▶ [WHAT YOU ARE ASKED TO DO]:
Render the lines starting at the one containing "Open the kwang.kamolchanok username link" and ending at the one containing "click(x=206, y=146)" as a JSON list of strings, one per line with blank lines omitted. Leave the pictures out of the answer.

▶ [PROVIDED DATA]:
## START

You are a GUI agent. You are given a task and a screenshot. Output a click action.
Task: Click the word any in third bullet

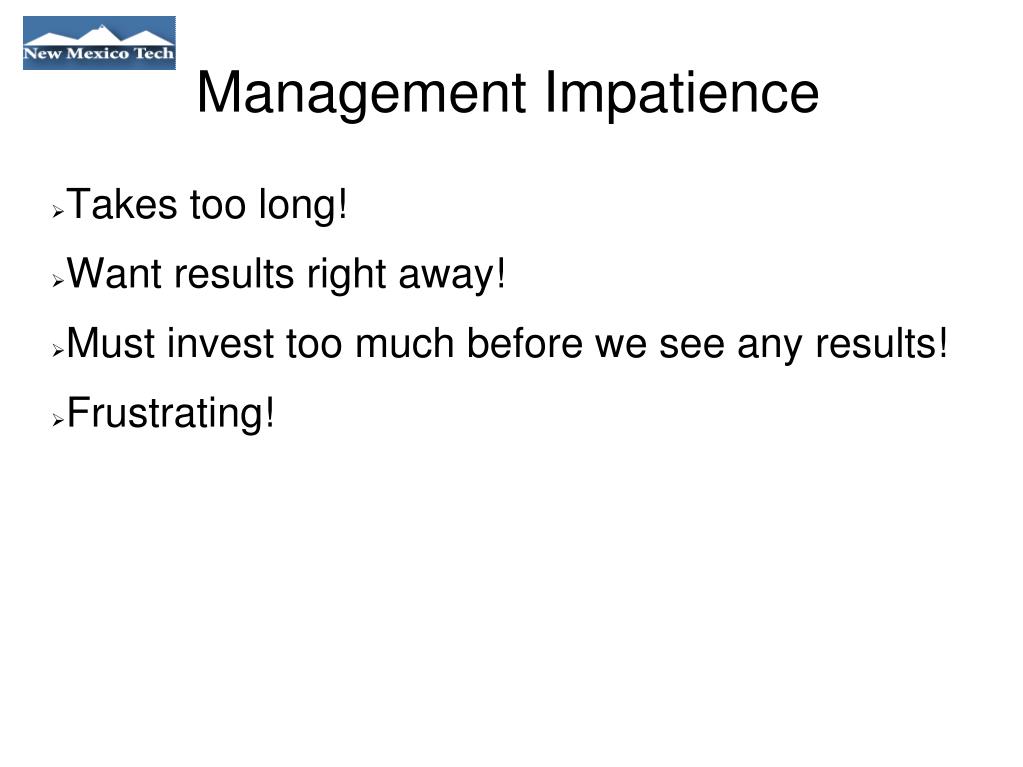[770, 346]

## END
## START

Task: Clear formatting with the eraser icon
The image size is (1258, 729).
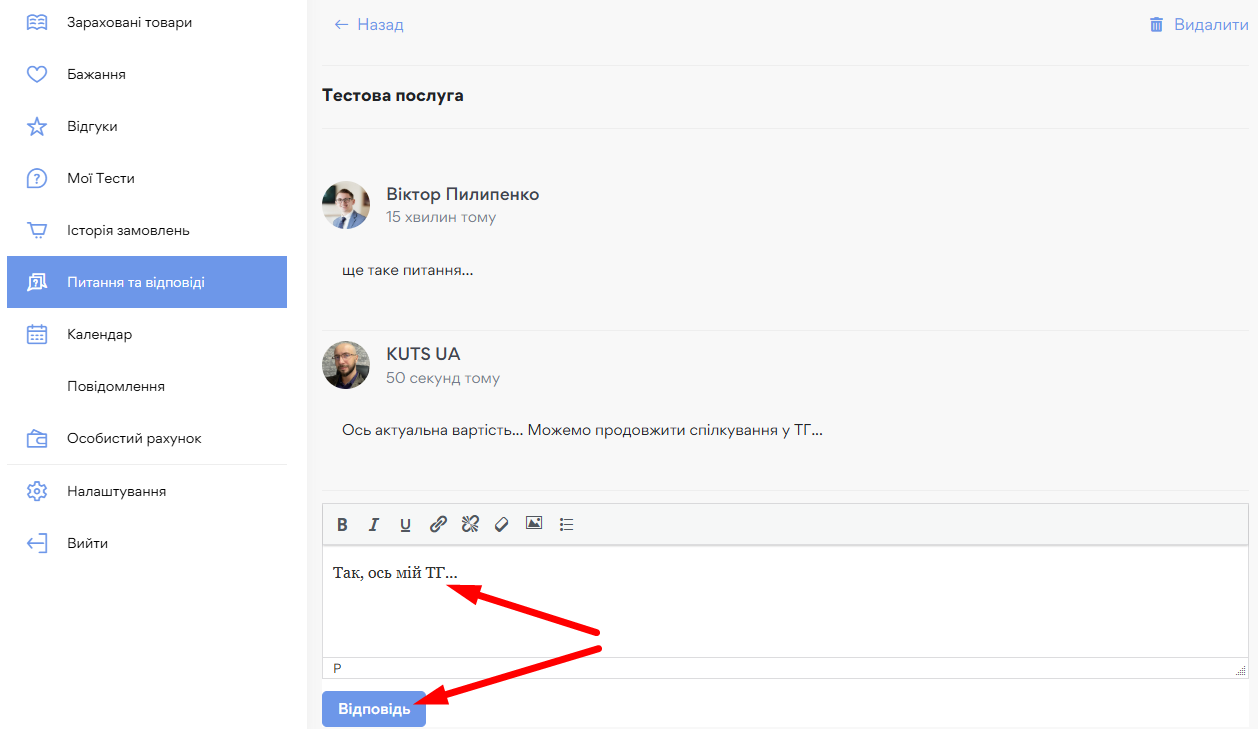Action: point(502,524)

## END
## START

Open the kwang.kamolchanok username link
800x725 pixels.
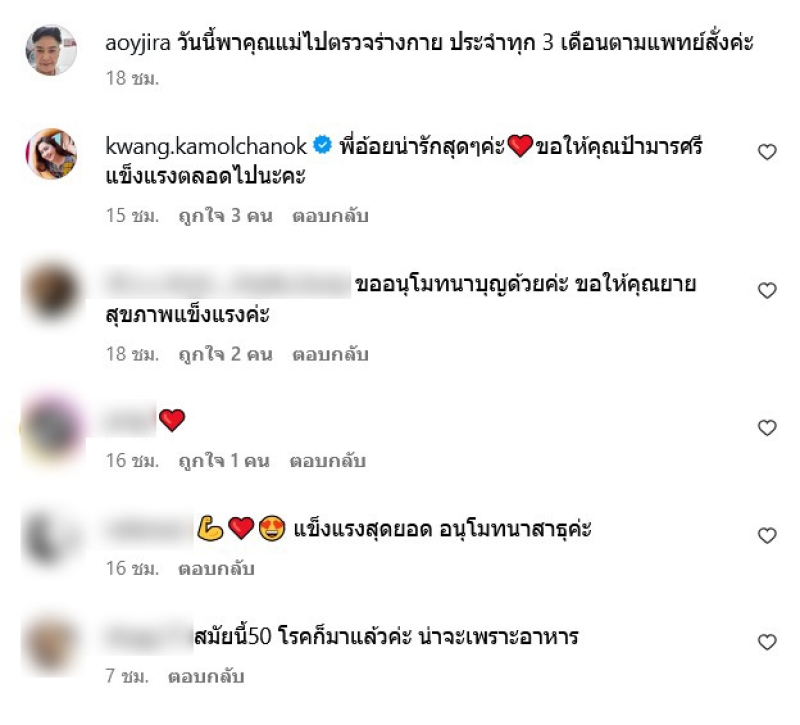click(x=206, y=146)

## END

▶ [ANSWER TO THIS PROBLEM]:
[
  "Open the kwang.kamolchanok username link",
  "800x725 pixels.",
  "click(x=206, y=146)"
]